WHAT YOU SHOULD DO:
Look through the material that follows and show every line with the string "axis".

** DATA follows **

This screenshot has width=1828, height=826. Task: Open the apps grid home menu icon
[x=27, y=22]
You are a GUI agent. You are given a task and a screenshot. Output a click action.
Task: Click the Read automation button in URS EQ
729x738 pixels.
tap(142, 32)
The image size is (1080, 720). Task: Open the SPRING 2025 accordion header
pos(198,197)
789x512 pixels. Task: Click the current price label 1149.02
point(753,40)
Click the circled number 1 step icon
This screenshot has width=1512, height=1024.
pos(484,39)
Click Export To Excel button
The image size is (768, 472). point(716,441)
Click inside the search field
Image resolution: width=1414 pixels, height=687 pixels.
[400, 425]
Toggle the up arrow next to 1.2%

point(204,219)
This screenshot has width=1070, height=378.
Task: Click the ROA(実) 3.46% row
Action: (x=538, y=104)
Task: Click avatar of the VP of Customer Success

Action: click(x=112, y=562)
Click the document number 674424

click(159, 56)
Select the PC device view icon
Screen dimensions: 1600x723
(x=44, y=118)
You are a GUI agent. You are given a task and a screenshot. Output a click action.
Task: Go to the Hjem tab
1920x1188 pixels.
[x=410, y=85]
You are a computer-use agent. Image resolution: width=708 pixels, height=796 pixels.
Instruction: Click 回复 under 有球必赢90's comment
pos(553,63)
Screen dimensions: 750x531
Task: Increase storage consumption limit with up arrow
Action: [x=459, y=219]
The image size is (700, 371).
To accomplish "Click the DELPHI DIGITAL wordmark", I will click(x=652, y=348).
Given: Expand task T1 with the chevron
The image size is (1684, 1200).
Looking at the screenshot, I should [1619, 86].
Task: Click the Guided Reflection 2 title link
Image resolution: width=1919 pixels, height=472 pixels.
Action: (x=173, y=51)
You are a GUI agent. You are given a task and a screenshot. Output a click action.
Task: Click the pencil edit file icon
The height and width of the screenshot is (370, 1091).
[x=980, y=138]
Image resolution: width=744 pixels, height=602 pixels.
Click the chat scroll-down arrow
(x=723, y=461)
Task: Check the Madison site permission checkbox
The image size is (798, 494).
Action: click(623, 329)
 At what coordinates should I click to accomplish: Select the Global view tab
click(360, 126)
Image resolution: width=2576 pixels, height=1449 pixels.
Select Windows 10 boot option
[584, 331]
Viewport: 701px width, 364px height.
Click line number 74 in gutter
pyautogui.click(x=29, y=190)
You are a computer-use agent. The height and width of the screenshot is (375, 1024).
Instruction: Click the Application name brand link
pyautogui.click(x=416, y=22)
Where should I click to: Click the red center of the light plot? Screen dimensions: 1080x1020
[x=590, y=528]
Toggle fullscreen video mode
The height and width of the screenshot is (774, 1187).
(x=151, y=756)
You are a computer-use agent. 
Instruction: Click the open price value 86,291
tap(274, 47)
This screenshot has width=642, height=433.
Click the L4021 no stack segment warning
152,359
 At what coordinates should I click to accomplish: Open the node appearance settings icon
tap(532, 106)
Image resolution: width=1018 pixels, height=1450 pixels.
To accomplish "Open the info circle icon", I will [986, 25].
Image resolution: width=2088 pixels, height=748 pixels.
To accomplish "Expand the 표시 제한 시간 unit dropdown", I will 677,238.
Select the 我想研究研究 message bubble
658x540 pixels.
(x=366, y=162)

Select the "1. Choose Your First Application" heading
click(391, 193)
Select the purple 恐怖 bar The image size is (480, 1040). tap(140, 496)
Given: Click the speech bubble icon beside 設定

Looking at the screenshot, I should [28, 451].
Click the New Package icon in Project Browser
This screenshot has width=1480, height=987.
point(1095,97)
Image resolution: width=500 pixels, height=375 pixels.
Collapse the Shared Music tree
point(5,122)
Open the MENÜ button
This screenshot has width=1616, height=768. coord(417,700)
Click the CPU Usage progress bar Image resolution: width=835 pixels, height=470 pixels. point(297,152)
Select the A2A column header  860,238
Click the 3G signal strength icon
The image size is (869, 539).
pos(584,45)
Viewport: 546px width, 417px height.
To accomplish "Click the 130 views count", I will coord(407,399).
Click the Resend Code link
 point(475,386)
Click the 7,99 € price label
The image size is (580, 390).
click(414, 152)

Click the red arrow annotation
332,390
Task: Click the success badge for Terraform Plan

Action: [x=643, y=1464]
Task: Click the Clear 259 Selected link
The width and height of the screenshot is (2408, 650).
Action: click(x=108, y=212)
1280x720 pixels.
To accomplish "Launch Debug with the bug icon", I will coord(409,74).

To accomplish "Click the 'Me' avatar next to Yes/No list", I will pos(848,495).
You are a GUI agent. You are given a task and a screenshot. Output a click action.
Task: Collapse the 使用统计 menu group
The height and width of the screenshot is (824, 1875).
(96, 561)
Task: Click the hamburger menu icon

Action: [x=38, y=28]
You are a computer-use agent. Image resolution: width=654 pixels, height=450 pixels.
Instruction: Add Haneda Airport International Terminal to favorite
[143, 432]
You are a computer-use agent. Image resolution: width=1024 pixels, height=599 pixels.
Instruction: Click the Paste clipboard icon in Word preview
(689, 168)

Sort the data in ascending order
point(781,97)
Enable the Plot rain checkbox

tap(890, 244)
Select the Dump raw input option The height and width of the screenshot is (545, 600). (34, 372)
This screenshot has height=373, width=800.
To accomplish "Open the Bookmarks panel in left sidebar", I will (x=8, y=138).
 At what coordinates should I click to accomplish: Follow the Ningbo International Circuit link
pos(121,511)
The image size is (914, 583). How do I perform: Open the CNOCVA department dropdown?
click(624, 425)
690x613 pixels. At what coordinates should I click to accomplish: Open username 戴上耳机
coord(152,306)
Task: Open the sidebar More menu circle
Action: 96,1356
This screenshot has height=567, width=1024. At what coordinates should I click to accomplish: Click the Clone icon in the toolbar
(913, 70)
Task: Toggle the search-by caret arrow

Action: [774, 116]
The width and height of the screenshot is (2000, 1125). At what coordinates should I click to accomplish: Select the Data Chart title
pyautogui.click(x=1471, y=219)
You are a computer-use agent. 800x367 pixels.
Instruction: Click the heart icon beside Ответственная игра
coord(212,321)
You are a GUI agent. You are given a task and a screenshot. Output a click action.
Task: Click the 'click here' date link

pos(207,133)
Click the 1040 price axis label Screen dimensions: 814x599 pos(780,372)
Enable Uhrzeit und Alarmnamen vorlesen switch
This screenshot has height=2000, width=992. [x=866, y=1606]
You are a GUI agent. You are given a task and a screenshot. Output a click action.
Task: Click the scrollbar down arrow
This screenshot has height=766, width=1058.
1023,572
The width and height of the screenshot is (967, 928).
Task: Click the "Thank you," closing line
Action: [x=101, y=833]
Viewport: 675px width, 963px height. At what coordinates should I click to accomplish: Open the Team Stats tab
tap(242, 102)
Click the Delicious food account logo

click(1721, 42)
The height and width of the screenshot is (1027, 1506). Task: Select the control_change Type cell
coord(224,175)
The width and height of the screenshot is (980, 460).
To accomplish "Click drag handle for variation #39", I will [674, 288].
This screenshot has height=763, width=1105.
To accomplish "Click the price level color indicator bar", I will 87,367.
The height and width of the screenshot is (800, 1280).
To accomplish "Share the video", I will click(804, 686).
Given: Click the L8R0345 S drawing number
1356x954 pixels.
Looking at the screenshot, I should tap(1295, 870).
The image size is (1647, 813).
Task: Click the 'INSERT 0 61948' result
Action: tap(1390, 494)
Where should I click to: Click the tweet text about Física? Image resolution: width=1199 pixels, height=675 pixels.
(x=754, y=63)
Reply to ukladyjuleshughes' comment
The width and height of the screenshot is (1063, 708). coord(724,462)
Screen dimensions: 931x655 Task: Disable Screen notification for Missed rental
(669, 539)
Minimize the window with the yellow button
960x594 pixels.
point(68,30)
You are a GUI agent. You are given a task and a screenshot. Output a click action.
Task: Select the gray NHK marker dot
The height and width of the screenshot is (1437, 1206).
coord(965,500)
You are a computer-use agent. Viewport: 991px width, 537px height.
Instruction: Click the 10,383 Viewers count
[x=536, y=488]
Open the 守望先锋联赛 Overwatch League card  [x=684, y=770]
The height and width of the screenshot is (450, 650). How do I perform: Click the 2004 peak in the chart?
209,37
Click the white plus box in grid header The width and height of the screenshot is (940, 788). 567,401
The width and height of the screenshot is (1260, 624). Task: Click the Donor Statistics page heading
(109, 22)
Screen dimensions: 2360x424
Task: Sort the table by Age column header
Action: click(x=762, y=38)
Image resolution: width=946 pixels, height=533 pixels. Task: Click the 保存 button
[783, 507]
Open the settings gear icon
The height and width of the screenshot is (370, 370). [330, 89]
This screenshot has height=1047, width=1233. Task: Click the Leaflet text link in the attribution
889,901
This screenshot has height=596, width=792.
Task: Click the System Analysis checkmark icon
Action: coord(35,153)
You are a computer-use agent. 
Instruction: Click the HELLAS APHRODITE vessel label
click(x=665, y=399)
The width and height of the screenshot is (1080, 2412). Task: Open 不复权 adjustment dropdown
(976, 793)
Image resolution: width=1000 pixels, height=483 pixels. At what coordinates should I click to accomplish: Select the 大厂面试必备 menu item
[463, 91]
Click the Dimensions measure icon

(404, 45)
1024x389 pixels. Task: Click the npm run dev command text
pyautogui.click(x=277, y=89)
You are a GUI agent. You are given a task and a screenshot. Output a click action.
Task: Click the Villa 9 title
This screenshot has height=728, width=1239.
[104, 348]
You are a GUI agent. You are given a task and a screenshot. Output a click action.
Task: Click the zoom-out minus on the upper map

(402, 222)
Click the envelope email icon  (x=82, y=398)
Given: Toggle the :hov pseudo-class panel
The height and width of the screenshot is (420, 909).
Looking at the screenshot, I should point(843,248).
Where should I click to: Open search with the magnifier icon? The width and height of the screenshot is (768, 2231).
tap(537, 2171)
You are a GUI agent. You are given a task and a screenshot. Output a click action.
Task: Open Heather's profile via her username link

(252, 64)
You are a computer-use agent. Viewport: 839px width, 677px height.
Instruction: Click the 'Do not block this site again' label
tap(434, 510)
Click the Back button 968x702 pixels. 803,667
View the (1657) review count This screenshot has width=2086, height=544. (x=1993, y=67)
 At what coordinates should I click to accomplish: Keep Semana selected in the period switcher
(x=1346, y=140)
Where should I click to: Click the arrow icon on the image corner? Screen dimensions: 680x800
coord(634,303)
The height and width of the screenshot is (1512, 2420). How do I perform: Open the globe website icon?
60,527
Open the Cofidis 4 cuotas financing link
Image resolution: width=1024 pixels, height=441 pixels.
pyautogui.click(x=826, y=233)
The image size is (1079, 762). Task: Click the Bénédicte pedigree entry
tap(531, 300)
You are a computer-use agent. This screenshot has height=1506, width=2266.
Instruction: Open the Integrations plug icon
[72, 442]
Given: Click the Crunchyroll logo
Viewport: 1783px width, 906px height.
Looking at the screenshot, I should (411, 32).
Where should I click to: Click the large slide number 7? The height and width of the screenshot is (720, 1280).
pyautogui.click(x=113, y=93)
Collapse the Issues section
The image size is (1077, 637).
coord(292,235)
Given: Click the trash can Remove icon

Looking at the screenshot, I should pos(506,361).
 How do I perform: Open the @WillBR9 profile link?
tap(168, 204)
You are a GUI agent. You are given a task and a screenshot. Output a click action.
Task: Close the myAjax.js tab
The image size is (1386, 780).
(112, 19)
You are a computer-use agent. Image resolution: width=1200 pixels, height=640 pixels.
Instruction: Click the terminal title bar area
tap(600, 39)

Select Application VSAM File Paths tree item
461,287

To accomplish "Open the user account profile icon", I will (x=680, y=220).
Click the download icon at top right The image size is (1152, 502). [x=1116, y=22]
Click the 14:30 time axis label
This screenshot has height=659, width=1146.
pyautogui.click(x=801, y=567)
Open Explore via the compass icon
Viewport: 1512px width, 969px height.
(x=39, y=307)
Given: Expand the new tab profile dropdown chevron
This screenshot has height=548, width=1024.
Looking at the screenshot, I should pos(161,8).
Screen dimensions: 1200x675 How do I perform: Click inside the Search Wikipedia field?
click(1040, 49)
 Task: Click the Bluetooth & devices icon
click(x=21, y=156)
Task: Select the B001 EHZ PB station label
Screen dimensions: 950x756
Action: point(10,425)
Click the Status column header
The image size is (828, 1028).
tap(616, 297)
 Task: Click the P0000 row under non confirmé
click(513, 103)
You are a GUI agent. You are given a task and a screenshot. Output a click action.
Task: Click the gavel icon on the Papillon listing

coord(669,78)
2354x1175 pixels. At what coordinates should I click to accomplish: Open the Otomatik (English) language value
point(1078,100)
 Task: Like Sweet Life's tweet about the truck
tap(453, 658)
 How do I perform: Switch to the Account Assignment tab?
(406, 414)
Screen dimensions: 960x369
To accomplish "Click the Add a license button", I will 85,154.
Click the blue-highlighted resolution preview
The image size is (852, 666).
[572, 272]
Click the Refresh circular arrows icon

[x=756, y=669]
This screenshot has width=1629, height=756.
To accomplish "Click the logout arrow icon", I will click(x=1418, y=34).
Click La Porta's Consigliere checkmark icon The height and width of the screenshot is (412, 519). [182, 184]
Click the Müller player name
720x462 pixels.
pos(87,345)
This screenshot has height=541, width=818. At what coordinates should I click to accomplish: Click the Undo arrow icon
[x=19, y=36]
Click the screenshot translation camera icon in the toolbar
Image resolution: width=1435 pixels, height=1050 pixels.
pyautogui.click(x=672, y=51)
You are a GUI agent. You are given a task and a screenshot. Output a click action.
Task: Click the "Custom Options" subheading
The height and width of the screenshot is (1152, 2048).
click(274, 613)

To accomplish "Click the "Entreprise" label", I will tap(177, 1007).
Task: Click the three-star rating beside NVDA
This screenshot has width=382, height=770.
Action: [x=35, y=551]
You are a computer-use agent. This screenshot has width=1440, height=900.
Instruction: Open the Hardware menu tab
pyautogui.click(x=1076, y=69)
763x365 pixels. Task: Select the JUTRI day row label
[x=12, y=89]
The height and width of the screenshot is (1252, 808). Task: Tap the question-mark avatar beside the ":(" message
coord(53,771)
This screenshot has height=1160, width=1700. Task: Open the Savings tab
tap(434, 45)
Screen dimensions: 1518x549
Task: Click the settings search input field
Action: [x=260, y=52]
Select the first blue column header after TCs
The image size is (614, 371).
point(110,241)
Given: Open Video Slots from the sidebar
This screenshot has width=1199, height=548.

** End of DATA **

WORKED SOLUTION:
Click the 1040 price axis label Screen dimensions: 814x599 pos(780,372)
Click the 14:30 time axis label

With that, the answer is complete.